Stored data entries:

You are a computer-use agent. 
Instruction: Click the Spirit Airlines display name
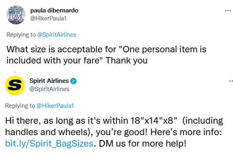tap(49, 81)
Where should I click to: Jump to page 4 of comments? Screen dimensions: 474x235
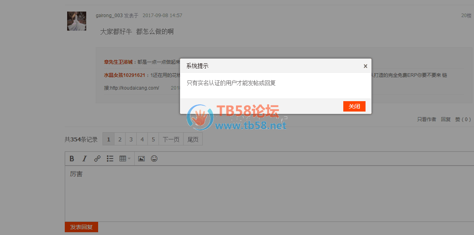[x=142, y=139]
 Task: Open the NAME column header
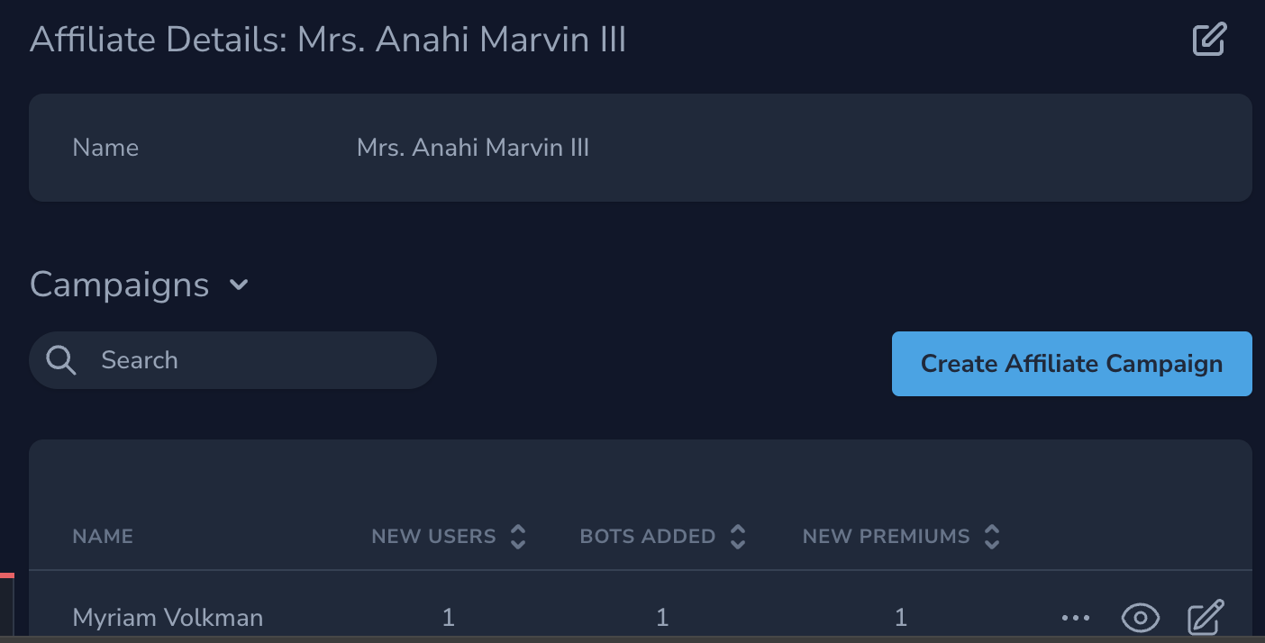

> **Exercise prompt**: Please output all of the entries exactly as they appear, with no pictures.

> **Answer**:
You are a computer-use agent. 
Instruction: Click the Spirit Airlines display name
tap(49, 81)
Where should I click to: Jump to page 4 of comments? Screen dimensions: 474x235
[x=142, y=139]
 Task: Open the NAME column header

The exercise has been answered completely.